Source data:
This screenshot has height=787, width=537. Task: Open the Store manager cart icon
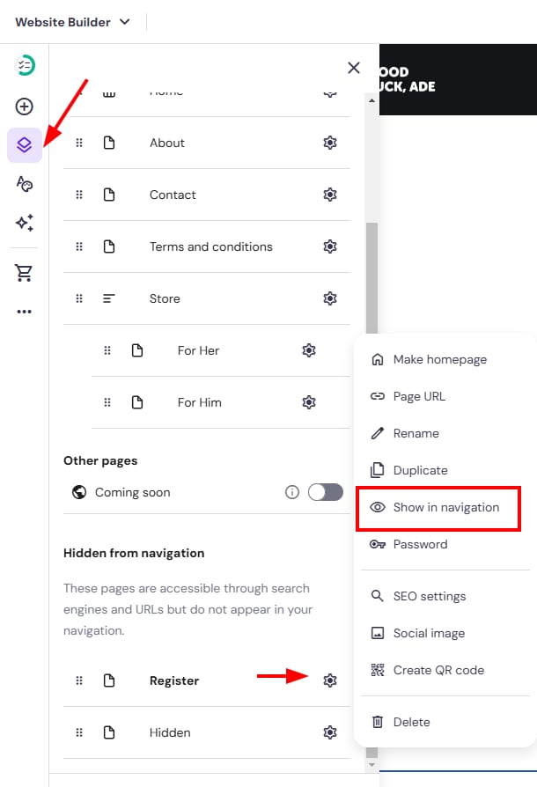click(25, 273)
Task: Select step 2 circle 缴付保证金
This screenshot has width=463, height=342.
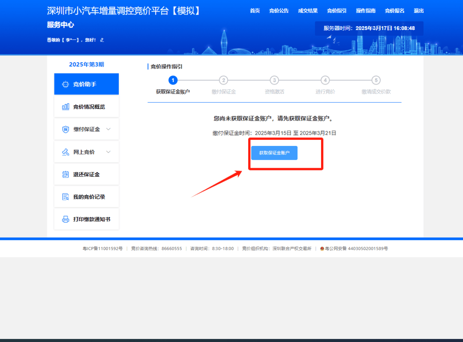Action: [x=223, y=80]
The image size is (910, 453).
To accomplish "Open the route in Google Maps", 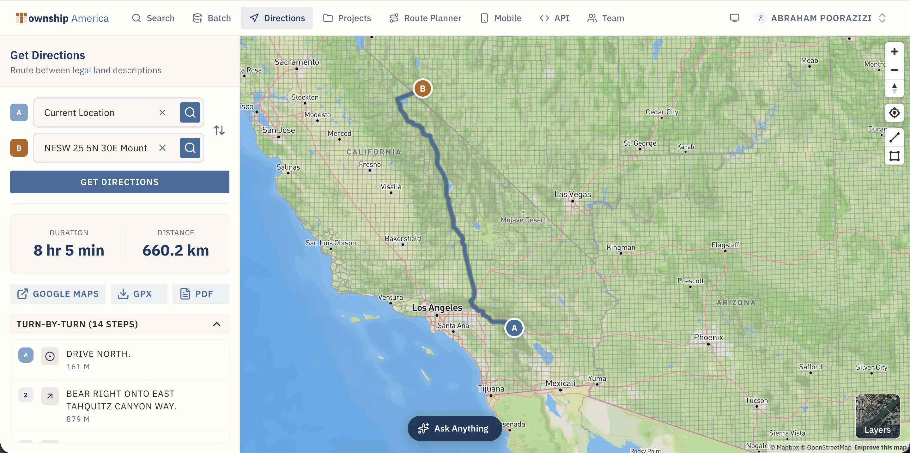I will coord(57,293).
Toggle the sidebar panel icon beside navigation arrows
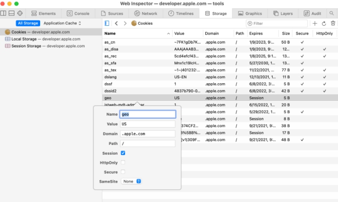338x202 pixels. pos(107,24)
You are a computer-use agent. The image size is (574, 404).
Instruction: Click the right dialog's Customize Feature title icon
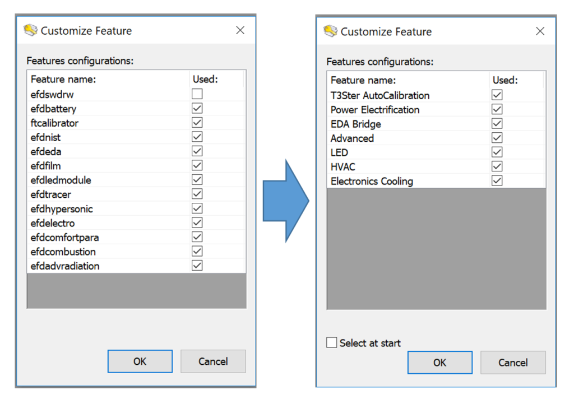[331, 31]
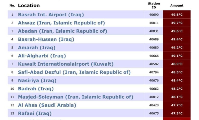Click the Rafaei (Iraq) location link
Viewport: 199px width, 120px height.
click(35, 113)
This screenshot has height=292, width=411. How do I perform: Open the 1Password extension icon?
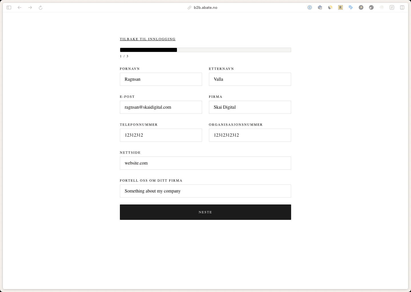pos(310,8)
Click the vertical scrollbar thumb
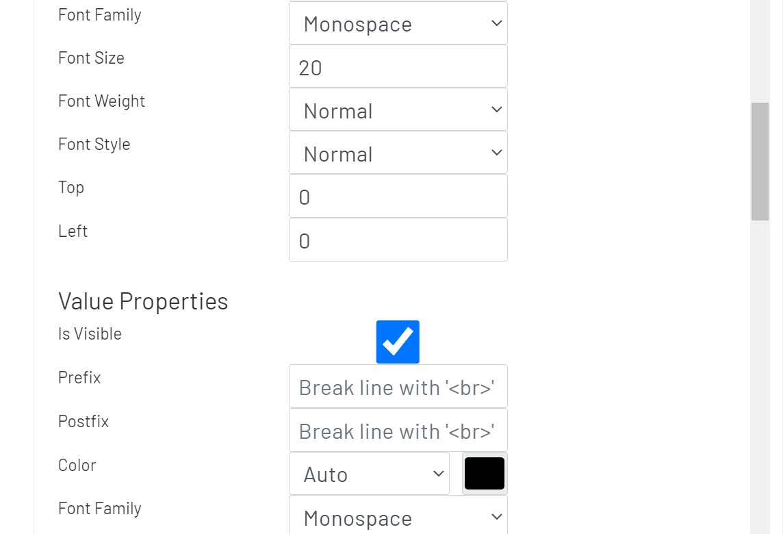 (760, 162)
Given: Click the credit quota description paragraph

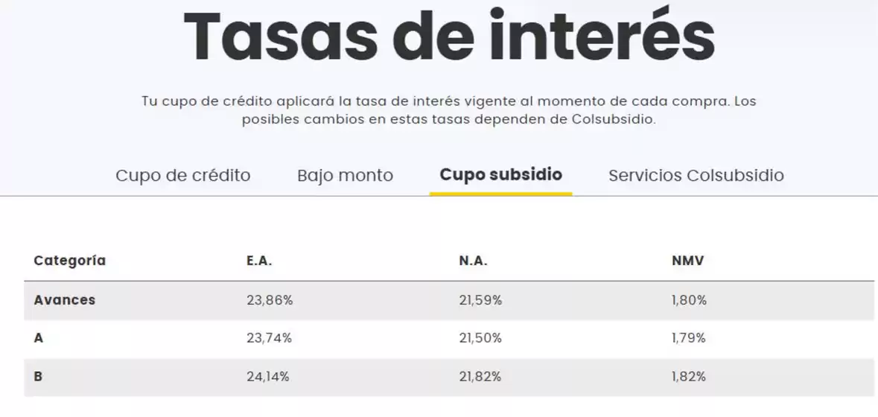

Exercise description: Go through the listing above and pull out each line containing the word "size".

Response to this task:
The image size is (910, 453).
You are a computer-use agent. The image size is (574, 404).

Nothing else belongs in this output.